## begin READING PASSAGE
Cloudflare Queues
Message queues for reliable async processing.
Prerequisites: PRINCIPLES.md, PRIMITIVES.md
Overview
Section titled “Overview”Cloudflare Queues provide durable message queues for asynchronous workloads. In z0, Queues decouple the hot path (routing decisions, Fact writes) from background processing (webhooks, projections, batch operations).
| Characteristic | Value |
|---|---|
| Delivery | At-least-once |
| Ordering | FIFO per producer (not across producers or retries) |
| Max message size | 128 KB |
| Max batch size | 100 messages or 256 KB |
| Retention | 4 days (unacknowledged) |
| Visibility timeout | Configurable (default 30s) |
Ordering semantics: Messages from the same producer (e.g., same DO) are delivered in order. Messages from different producers or messages that retry may be delivered out of order. Design handlers to be order-independent or use sequence numbers.
Key Insight: Queues are for work that can tolerate delay and retry. If it must happen immediately and exactly once, use a Durable Object. If it can happen eventually with retries, use a Queue.
How z0 Uses Queues
Section titled “How z0 Uses Queues”1. Webhook Delivery
Section titled “1. Webhook Delivery”When a webhook Config triggers, the delivery is queued—not sent inline.
Fact(webhook_triggered) → Queue → Worker → External endpoint ↓ Fact(webhook_sent) or retryWhy Queue: External endpoints are unreliable. Queuing isolates their latency and failures from the hot path.
## end READING PASSAGE
## begin SUPPLIED INFORMATION
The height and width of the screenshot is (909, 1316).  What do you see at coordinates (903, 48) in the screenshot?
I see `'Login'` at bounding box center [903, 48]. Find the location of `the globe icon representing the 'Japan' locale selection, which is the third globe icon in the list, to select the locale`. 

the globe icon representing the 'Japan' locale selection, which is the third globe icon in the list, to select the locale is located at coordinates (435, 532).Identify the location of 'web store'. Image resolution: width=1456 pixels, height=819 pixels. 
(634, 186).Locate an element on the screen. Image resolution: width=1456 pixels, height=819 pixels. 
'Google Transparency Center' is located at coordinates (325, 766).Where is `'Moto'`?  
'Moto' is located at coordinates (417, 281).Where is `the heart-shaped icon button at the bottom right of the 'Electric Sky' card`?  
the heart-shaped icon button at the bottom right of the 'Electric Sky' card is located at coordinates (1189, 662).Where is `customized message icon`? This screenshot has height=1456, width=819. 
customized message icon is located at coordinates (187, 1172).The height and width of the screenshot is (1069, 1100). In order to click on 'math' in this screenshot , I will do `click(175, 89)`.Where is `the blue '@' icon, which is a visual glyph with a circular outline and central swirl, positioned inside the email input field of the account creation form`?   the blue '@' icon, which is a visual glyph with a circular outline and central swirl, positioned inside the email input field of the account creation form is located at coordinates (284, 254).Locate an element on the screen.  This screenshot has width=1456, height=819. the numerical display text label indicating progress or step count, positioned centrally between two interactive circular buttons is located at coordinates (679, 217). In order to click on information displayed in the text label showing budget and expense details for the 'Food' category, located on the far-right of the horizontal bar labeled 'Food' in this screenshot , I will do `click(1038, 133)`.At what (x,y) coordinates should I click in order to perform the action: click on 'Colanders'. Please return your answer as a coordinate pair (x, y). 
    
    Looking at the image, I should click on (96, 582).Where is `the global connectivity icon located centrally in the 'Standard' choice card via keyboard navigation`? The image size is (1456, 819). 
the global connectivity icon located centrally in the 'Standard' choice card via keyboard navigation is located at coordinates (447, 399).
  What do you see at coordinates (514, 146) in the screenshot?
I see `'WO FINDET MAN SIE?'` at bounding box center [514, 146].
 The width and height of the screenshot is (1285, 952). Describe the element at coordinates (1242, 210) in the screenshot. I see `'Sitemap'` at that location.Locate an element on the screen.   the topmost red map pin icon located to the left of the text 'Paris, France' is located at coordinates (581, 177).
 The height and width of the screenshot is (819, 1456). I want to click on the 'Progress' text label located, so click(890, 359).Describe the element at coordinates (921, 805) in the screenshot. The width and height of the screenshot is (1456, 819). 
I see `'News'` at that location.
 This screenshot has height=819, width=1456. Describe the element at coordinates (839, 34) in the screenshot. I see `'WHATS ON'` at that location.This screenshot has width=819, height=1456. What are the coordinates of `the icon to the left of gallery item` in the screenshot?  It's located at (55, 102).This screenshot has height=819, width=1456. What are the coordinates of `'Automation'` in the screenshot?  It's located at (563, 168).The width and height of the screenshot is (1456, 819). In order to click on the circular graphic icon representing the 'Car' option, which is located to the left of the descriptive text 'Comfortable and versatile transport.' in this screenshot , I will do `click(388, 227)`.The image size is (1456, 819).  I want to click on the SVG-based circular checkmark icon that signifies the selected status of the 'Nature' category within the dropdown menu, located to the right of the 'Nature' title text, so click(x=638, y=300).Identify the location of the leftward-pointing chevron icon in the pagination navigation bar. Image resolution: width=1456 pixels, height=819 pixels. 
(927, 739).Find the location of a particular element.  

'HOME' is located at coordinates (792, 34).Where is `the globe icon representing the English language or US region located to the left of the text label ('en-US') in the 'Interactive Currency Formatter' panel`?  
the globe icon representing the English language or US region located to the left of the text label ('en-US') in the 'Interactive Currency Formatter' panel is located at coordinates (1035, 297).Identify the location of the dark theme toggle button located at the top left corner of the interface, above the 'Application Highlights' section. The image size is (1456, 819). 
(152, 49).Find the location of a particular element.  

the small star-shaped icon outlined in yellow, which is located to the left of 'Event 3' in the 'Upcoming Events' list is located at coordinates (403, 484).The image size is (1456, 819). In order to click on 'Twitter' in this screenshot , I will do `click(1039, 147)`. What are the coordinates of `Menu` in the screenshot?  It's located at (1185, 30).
## end SUPPLIED INFORMATION
[TASK PROMPT]
Please summarize the Cloudflare Queues page in two sentences. You will not need the material for this.

[FINAL ANSWER]
Cloudflare Queues provide durable message queues for asynchronous work, with at-least-once delivery and FIFO ordering only per producer, so handlers should be order-independent or use sequence numbers. In z0 they separate the hot path from background processing such as webhook delivery, which is queued rather than sent inline to isolate unreliable external endpoints, while work that must happen immediately and exactly once belongs in a Durable Object instead.